Overall, these trials indicate that appropriate selection of patients with EGFR mutations is quite necessary to avoid misleading conclusions. Therefore, a retrospective study (11) performed at the Memorial Sloan Kettering Cancer Center (MSKCC) recruited 167 completely resected lung adenocarcinoma patients harboring EGFR mutations (stage IB 70%, II 15%, III 15%) after standard adjuvant chemotherapy and radiotherapy. Results suggested that TKI adjuvant therapy (gefitinib or erlotinib) had a tendency to improve 2-year DFS rate compared with platinum-based chemotherapy alone (89% vs. 72%, respectively; HR: 0.53, 95% CI: 0.28-1.03, P=0.06). However, with a TKI median treatment time of 20 months, DFS curves separated in the middle and converged at two ends, similar results as shown in C-08 study of colon cancer. It can be extrapolated that adjuvant TKI regimens lead to acquired resistance to EGFR-TKIs.
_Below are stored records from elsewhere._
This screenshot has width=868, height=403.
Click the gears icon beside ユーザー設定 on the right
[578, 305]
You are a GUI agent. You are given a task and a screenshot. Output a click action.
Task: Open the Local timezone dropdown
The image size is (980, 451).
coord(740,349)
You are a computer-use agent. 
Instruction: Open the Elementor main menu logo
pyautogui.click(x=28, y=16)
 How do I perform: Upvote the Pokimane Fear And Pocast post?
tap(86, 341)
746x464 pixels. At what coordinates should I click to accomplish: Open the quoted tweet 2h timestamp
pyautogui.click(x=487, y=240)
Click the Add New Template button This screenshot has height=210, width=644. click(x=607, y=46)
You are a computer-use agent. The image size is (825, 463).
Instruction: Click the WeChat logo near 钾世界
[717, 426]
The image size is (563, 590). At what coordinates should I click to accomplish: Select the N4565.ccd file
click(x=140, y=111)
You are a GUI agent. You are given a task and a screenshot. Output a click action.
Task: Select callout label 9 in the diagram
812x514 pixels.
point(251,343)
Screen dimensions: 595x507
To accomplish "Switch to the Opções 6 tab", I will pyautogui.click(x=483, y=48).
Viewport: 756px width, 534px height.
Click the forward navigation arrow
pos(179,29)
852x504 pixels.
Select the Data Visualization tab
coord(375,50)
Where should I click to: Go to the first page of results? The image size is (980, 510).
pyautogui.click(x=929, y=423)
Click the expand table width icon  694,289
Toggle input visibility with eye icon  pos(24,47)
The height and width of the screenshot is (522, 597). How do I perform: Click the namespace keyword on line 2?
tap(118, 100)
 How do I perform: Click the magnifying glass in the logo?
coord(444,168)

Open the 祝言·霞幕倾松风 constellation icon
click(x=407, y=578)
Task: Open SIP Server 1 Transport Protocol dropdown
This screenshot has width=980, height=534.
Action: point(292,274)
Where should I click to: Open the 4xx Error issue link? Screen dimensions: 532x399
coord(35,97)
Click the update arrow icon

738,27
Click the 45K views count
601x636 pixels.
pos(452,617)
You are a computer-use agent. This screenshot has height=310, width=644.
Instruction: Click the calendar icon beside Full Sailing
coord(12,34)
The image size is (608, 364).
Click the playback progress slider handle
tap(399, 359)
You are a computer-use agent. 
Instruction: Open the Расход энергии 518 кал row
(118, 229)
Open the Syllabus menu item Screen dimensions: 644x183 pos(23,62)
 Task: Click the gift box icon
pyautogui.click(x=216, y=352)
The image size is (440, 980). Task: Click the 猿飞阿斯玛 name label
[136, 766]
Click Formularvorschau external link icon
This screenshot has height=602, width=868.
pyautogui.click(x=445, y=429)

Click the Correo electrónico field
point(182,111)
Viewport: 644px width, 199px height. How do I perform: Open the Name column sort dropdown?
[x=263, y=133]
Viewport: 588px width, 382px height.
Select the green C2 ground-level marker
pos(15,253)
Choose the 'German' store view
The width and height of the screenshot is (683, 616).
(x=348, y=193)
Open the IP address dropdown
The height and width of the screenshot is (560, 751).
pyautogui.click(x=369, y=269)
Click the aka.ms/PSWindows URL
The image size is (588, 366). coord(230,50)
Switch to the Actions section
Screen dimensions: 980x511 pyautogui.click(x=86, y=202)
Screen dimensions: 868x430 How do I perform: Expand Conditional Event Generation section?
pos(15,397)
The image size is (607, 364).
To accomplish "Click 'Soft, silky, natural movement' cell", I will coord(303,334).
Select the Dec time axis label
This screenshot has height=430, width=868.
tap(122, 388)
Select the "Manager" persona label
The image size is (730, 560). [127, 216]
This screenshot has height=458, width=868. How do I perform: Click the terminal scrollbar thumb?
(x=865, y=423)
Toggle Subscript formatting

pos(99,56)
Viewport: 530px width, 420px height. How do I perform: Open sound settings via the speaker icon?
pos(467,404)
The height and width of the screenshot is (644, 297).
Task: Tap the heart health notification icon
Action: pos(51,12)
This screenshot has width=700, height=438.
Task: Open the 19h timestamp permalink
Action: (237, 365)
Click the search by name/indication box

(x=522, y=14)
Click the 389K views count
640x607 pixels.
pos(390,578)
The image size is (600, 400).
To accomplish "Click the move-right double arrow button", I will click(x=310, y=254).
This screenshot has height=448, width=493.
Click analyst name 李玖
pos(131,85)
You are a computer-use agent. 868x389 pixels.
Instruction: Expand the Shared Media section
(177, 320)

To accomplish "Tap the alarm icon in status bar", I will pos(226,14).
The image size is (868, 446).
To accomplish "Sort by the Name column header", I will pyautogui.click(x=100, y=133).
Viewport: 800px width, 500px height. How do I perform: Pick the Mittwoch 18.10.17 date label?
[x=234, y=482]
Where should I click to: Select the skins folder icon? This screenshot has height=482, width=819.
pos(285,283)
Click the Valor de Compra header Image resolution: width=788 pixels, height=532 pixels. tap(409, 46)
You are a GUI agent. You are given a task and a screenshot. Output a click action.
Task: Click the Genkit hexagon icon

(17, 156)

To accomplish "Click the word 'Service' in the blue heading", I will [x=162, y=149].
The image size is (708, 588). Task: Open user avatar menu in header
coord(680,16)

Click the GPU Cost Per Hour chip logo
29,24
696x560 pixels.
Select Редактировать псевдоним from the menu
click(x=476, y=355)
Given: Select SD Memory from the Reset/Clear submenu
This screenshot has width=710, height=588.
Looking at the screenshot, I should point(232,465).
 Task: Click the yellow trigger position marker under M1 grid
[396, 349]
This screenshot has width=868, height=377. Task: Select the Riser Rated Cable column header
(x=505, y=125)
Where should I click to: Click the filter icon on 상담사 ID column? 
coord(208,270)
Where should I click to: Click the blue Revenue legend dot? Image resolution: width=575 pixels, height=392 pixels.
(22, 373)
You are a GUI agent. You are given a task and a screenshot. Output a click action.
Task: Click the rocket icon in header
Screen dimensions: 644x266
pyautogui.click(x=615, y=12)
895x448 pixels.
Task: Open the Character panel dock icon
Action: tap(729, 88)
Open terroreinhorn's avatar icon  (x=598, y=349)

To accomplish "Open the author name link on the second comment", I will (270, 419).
According to follow-ups, patients with disease progression after TKI adjuvant therapy retained sensibility (73%) to TKI retreatment and a 10-month median PFS, close to that in first-line TKI therapy for advanced NSCLC. This study in MSKCC is the first clinical trial to demonstrate that EGFR mutant NSCLC patients after R0 surgery can benefit from erlotinib or gefitinib as adjuvant therapy. However, although their cohort targeted at selected population with EGFR mutations and receiving uniform testing and treatment in the same institute, there still exist several limitations. That is to say, researchers should lay more emphasis on how to rule out oncologists’ preferences, prolong the primary endpoint to 5-year DFS rather than 2-year DFS, and eliminate the quantity imbalance between arms.
Subsequently, how should we monitor tumor behaviors and evaluate effects of adjuvant TKI therapy in order to change or moderate regimens timely once disease relapse? Pathological evidences from re-biopsies are universally acknowledged as gold standards and treatment plans are regulated according to different levels of complete response, partial response or progressed disease (12). However, multiple biopsies during following management of postoperative patients are expensive, exhausting and unnecessary, and thus detecting CTC in plasma would attract more attention of oncologists and patients (13-15). CTC can be considered as “fluid biopsy”, monitoring EGFR mutation status and identifying resistance to treatment and distant metastasis as early as possible. This not only assists to regulate TKI regimens and make clinical decisions, but also acts as an effective prognosis factor. Unfortunately, CTCs exist in extreme rarity in circulating blood and present techniques are not that sensitive enough to identify minor changes of CTC in peripheral blood. More advanced techniques are imperative to be applied.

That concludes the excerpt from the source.